Two days before that, attending King Charles III’s coronation, Brazilian President Ignacio Lula Da Silva blasted the UK for holding Assange on behalf of the US.
“It is an embarrassment that a journalist who denounced trickery by one state against another is arrested, condemned to die in jail and we do nothing to free him. It’s a crazy thing,” Lula told reporters. “We talk about freedom of expression; the guy is in prison because he denounced wrongdoing. And the press doesn’t do anything in defense of this journalist. I can’t understand it”.
On the occasion of the King’s coronation, Julian Assange was able to release a written statement for the first time since being imprisoned in Belmarsh.
“On the coronation of my liege, I thought it only fitting to extend a heartfelt invitation to you to commemorate this momentous occasion by visiting your very own kingdom within a kingdom: his majesty’s prison Belmarsh,” Assange writes, going on to describe his meal of £2 pounds per day worth of food, eaten in a cell the size of a box shower, and such features as the “End of Life Suite” in the “Hellcare ward,” while recounting the story of a man who committed suicide in the cell next to him.
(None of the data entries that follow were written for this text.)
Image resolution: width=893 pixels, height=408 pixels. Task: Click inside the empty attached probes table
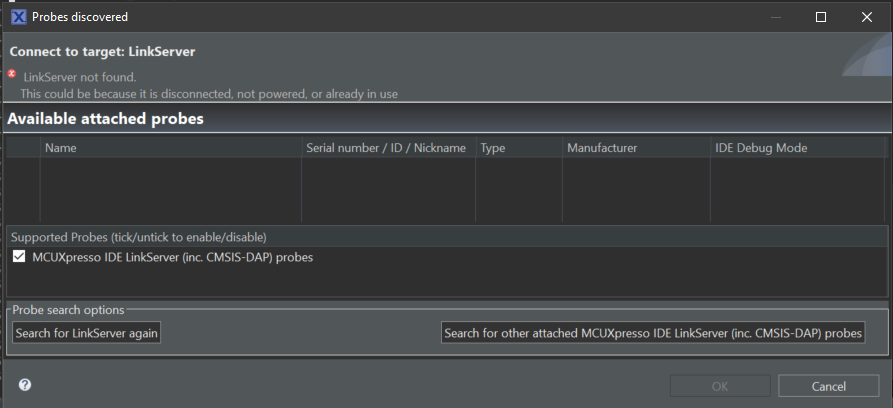[445, 190]
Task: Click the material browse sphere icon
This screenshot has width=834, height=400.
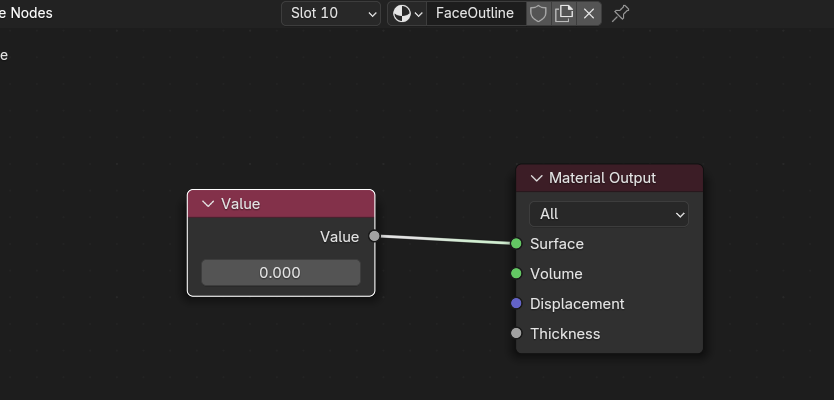Action: click(x=406, y=13)
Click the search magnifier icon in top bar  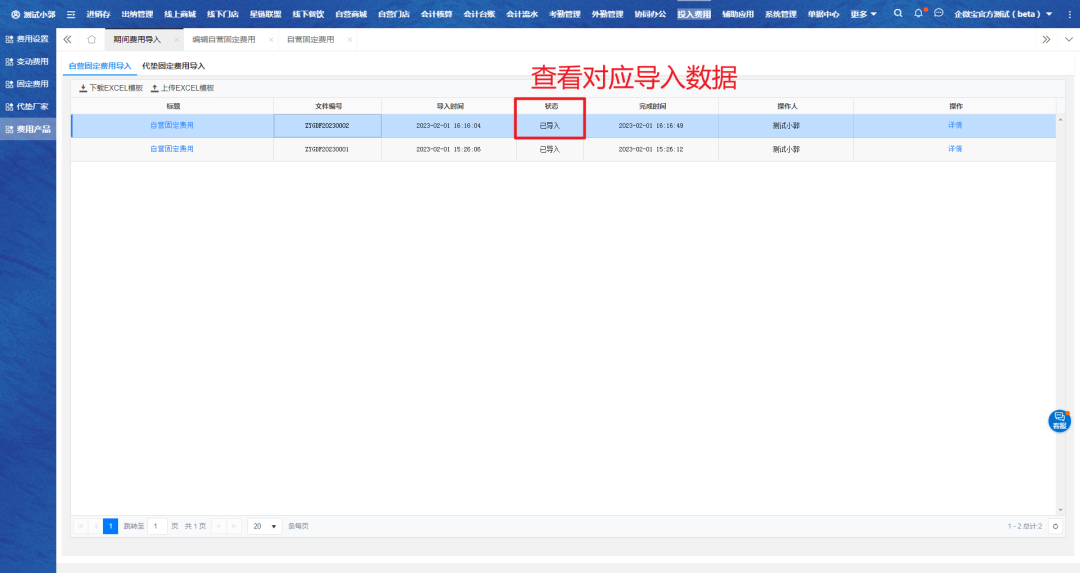(897, 14)
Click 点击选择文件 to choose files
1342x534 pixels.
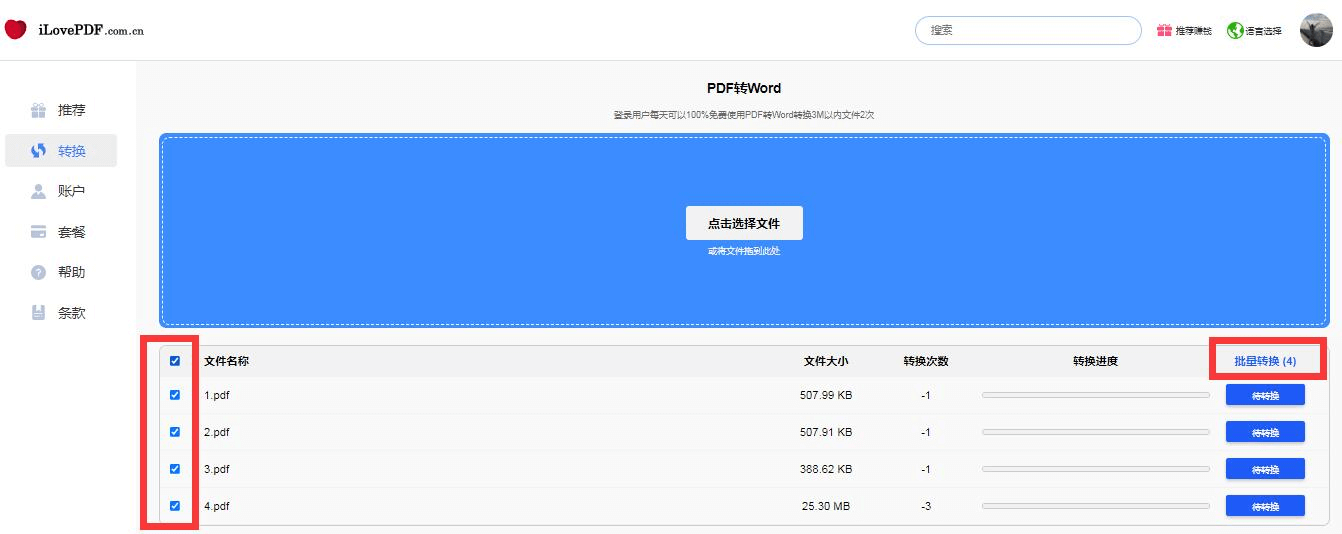(744, 223)
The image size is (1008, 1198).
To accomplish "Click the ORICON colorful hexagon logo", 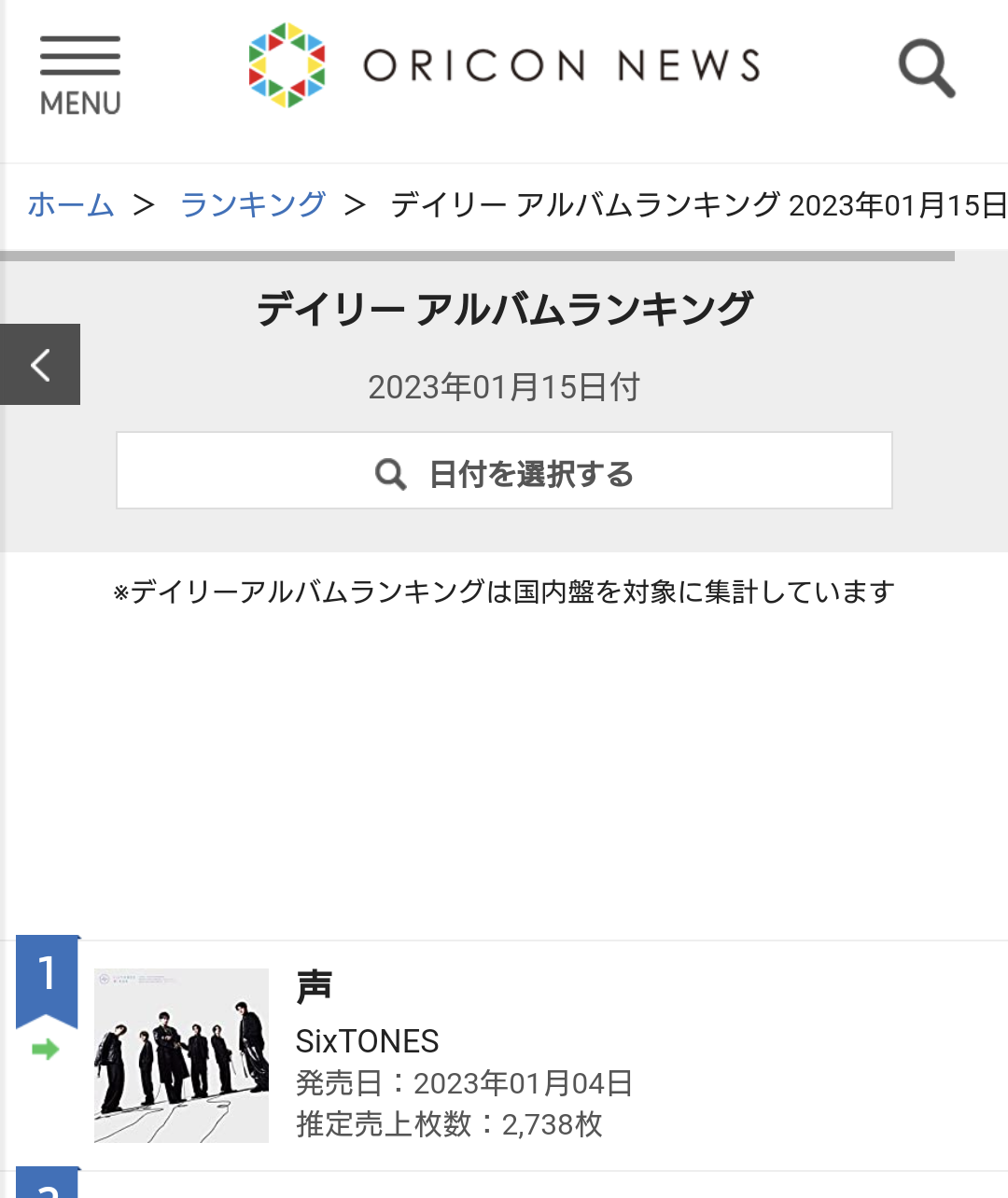I will [x=287, y=65].
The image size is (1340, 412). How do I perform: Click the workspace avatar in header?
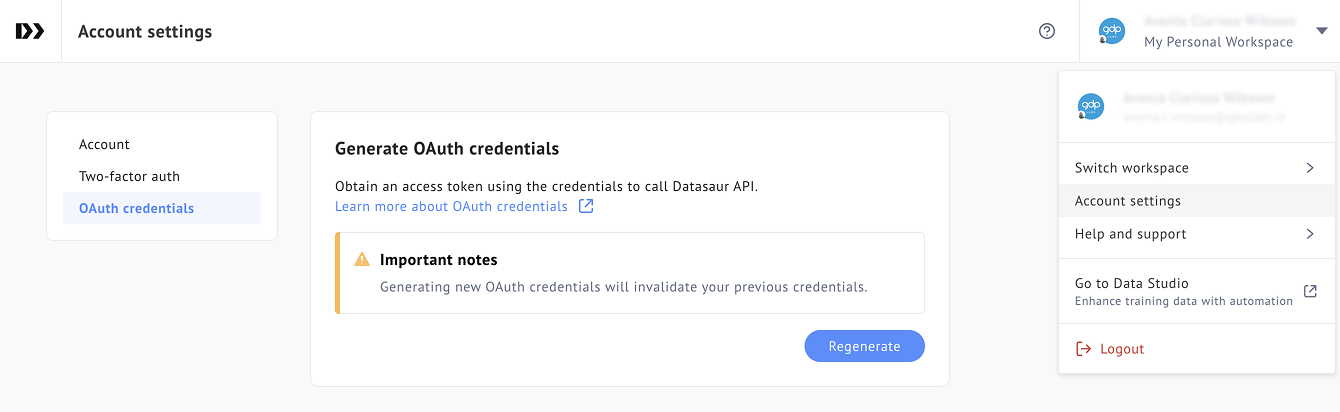point(1112,31)
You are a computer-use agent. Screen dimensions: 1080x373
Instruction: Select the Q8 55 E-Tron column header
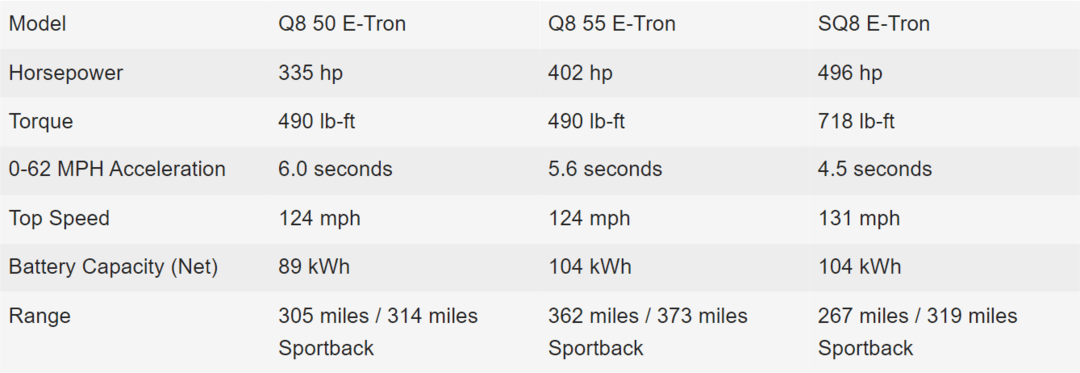[x=611, y=24]
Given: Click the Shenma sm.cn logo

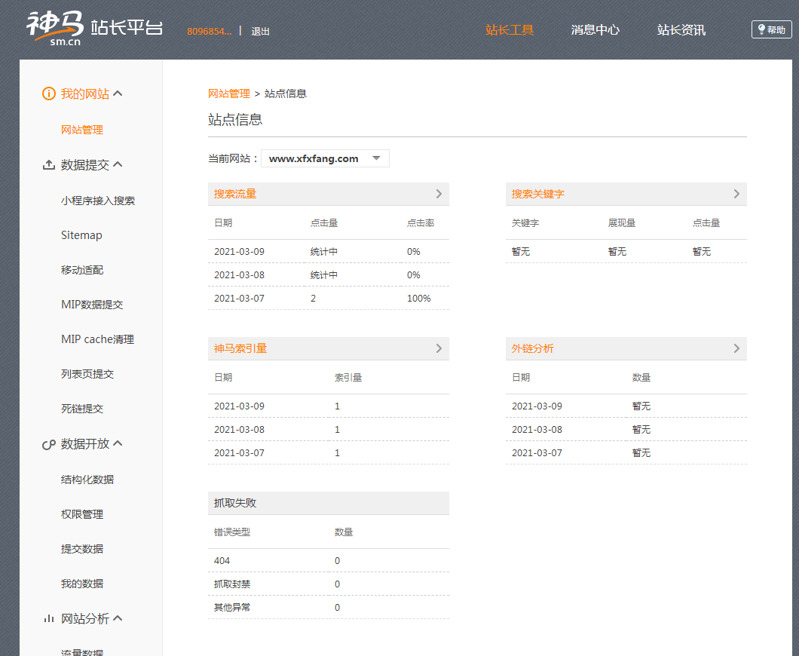Looking at the screenshot, I should (x=93, y=29).
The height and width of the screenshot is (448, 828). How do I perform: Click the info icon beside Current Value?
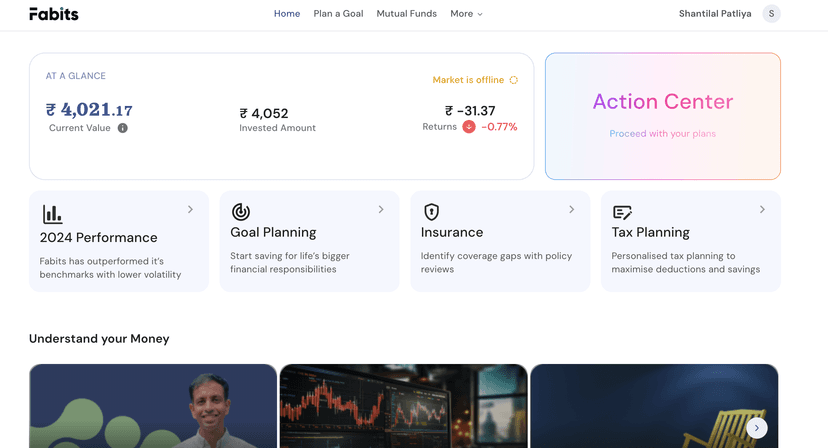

The President of Mexico, Andrés Manuel López Obrador, also recently called for Assange’s release, following up on comments he made last year that if it didn’t occur, “we must start a campaign to tear down the Statue of Liberty”.
Obrador met with Joe Biden on July 12th, 2022, eight days after the provocative statement, and said that he “left a letter to the president about Assange, explaining that he did not commit any serious crime, did not cause anyone’s death, did not violate any human rights and that he exercised his freedom, and that arresting him would mean a permanent affront to freedom of expression”.
This week, following a visit by Assange’s father and brother to the Mexican parliament and Palacio Nacional, the two men received a firm endorsement from the executive and legislative branches that Assange must be let go.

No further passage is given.